» **WHAT THE EXERCISE ASKS**: After locating the line that contains "You are a computer-use", quote it and all lines after it through the end of the entries, and nothing more. Pictures stay out.

Collected data entries:
::::

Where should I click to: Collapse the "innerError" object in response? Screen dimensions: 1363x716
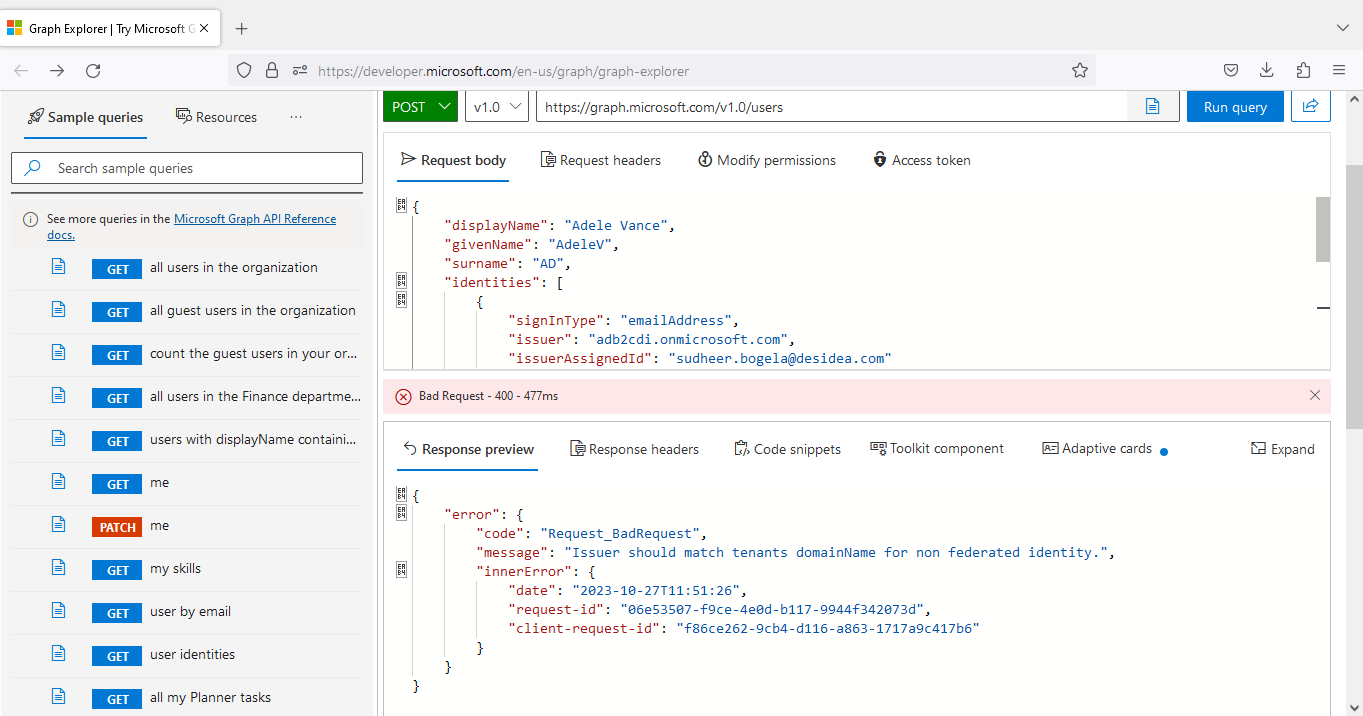coord(401,570)
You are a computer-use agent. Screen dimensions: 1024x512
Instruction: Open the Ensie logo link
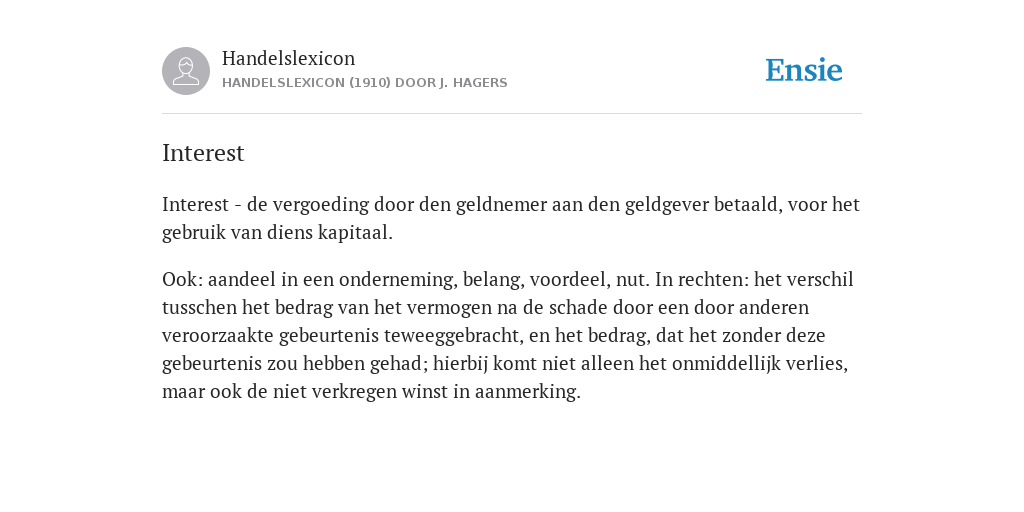(x=804, y=70)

::::

» **REPLY TO THE EXERCISE**:
You are a computer-use agent. Screen dimensions: 1024x512
Instruction: Open the Ensie logo link
(x=804, y=70)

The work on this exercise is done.